§ PASSAGE SHOWN:
┄┄┄┄┄┄
In this clip from the 2009 public presentation “Agriculture After Norman Borlaug, ” Dr. Crews describes ways of concentrating phosphorus (P) that did not require industrial methods. While some societies practiced agriculture in ways that were solely dependent on the natural (i.e. geological) rate of phosphorus weathering, many traditional agricultural practices manipulated the system to increase the amount of phosphorus available for a particular growing season, which enabled higher crop yields.

Dr. Crews divides these strategies into two categories: concentrating P in space and concentrating P in time. Concentration in space involves gathering phosphorus from a large area, such as watershed, and applying it to a smaller area, such as a farm. Using the natural flood cycles of rivers that collect phosphorus in run-off over an entire river basin, is one method for concentration in space. The river collects phosphorus from the entire watershed through run-off, and the flood deposits this phosphorus on just one portion of the watershed--in this instance, the crops. 

Concentration in time involves “banking” the accumulated phosphorus that results from weathering in a particular area over several years. In other words, crops that use large amounts of phosphorus are not grown in the same location every-year, allowing stores of phosphorus to build up in areas where the crop is absent.

HOW do we know?

Our knowledge of traditional practices stems from studying the remnants of past civilizations, as well as study of traditional practices still utilized in certain areas today. Scientists studying this include anthropologists, ecologists, as well as many other types, and their research often involves on-the-ground fieldwork in places where traditional agriculture was, or still is, being practiced. For example, Tim Crews earned a PhD by studying the traditional agricultural practices in Mexico.

WHY can this be trusted?
┄┄┄┄┄┄
§ USING THE INFORMATION:
1) In the passage on traditional ways of concentrating phosphorus, what two categories does Dr. Crews sort these strategies into?
2) Continue the passage on traditional ways of concentrating phosphorus from the point where it stops.
┄┄┄┄┄┄
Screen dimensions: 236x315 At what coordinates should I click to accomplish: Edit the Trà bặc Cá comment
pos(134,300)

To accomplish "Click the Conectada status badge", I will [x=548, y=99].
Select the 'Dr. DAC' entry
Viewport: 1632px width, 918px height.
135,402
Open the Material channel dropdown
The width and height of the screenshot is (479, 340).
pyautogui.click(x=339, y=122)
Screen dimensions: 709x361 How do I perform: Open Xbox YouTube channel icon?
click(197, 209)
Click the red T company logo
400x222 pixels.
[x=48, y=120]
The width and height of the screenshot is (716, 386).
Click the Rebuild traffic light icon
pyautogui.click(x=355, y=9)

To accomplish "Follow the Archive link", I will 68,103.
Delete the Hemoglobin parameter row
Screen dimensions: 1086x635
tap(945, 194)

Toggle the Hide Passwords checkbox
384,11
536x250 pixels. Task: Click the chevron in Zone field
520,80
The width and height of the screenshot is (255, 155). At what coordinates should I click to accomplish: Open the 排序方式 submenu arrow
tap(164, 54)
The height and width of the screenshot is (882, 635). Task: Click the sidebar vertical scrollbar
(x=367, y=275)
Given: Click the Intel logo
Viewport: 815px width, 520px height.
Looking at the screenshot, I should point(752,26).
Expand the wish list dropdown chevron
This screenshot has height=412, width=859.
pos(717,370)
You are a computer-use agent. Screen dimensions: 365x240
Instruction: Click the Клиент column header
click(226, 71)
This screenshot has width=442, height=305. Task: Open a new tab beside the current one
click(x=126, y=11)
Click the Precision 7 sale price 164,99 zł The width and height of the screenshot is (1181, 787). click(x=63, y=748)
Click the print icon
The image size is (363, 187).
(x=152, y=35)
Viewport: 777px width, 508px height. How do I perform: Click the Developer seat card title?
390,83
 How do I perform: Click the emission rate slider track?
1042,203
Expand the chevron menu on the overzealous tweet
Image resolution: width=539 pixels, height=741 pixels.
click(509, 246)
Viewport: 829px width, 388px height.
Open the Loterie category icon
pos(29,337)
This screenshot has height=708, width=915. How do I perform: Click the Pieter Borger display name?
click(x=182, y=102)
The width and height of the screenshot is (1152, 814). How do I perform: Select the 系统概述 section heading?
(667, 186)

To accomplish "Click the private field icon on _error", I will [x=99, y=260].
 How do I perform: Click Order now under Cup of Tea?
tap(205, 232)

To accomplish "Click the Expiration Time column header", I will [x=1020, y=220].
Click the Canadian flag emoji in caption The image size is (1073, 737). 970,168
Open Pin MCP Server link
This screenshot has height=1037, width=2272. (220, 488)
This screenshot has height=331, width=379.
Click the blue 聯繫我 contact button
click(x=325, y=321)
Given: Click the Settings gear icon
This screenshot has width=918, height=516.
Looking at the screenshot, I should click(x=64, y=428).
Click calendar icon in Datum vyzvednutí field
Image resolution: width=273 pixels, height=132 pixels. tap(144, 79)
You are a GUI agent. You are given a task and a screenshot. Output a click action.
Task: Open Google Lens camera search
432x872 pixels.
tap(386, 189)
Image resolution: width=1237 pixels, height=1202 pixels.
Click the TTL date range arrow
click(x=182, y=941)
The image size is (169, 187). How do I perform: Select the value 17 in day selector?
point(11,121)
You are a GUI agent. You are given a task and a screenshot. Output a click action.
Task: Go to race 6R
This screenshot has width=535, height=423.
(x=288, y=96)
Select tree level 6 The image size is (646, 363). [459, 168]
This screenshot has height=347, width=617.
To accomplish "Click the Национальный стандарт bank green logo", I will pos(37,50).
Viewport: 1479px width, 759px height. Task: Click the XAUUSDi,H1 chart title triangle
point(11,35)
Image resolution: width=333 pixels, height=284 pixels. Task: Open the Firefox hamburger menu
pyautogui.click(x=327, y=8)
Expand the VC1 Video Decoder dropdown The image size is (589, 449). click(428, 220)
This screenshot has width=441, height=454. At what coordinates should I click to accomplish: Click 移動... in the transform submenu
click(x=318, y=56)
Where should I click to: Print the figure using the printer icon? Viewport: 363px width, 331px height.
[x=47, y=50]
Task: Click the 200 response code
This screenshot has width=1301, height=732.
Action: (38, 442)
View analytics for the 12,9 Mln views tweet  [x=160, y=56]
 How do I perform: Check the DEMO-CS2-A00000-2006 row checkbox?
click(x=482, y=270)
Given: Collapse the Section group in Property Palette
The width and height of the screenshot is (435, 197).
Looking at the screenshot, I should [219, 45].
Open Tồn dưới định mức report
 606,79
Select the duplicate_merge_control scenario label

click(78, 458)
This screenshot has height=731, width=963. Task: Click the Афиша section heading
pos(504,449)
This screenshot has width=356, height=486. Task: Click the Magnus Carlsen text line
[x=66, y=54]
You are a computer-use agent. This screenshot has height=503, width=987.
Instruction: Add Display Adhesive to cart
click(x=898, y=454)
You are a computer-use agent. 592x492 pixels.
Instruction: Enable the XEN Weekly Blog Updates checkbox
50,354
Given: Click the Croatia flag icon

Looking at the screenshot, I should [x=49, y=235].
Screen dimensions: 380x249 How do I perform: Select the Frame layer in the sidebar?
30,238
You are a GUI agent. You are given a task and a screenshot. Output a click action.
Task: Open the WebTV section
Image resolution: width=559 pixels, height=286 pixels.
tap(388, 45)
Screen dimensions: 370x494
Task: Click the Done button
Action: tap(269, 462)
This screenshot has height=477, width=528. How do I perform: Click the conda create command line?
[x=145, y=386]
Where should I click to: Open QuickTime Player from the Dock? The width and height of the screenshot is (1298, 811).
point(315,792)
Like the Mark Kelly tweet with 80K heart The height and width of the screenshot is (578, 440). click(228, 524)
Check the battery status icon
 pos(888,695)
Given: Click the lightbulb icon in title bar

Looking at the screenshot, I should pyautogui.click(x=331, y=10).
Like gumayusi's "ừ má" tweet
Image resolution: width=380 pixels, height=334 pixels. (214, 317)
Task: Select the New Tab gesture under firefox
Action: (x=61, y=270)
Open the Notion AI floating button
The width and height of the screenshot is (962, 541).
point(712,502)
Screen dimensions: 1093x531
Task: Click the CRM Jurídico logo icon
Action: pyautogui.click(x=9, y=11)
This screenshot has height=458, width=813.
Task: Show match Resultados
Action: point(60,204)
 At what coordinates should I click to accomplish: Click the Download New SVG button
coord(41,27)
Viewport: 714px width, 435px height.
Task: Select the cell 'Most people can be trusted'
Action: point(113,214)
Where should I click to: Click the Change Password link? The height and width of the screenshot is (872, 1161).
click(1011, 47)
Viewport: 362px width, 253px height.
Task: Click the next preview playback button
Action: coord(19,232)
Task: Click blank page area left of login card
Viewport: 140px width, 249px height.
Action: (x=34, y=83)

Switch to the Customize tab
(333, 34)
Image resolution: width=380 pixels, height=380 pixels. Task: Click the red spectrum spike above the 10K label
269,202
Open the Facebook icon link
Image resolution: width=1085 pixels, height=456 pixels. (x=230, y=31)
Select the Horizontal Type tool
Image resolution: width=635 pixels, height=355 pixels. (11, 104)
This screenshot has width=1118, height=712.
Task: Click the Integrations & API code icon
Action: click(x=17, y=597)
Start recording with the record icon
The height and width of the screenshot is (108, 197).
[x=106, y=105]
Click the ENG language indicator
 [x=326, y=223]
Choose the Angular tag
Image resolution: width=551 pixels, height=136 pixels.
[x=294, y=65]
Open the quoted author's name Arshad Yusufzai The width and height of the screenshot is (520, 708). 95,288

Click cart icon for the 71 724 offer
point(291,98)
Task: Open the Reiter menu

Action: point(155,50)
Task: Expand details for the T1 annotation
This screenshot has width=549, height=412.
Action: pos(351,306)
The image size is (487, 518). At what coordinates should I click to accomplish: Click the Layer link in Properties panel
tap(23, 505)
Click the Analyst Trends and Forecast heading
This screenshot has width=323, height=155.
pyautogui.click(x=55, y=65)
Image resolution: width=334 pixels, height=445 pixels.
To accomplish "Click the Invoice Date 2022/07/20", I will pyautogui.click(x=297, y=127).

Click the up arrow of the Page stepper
┄┄┄┄┄┄
§ RESPONSES FOR EACH TASK:
1) Concentrating phosphorus in space and concentrating phosphorus in time.

2)
Confidence in our basic understanding of the importance of phosphorus comes from centuries of work by biologist, biologists, chemists, and other scientists. For instance, phosphorus was first discovered to be important component of bone in 17711. Subsequently, reproducible observations have found phosphorus as an important element of every living thing. Models of the phosphorus cycle were later developed in the 1970s when ecologists started making estimates of the various pools of phosphorus in the earth system (such as in land, freshwater, and oceans) and then developing estimates of exchanges between these pools.

A basic premise that leads to confidence in estimates of nutrient use by plants and release by decomposition or weather is the principle of conservation of mass, which states that matter is never lost within a system, only shifted from one state and location to another. Scientists like Dr. Crews apply this principle to the phosphorus cycle to qualitatively and quantitatively track the flow of phosphorus in and between systems within the Earth and even some inputs from space dust!

1Pierrou, U. (1976). The Global Phosphorus Cycle. In B. H. Svensson & R. Soderlund (Eds.), Nitrogen, Phosphorus, and Sulfur - Global Cycles (22nd ed., pp. 75–88). Stockholm: Ecological Bulletin.


Research such as Dr. Crews’ helps us to understand traditional agricultural practices, especially strategies for managing limiting nutrients such as phosphorus. This type of knowledge is important for a variety of reasons. For one, an enhanced understanding of existing practices can enable researchers and implementers of policy to identify locally suitable improvements to existing practices. This may lead to greater productivity in a community, sustainability, or both. Another benefit of understanding traditional approaches is the ability to learn from existing practices and identify techniques that may be more suitable or sustainable than current modern practices.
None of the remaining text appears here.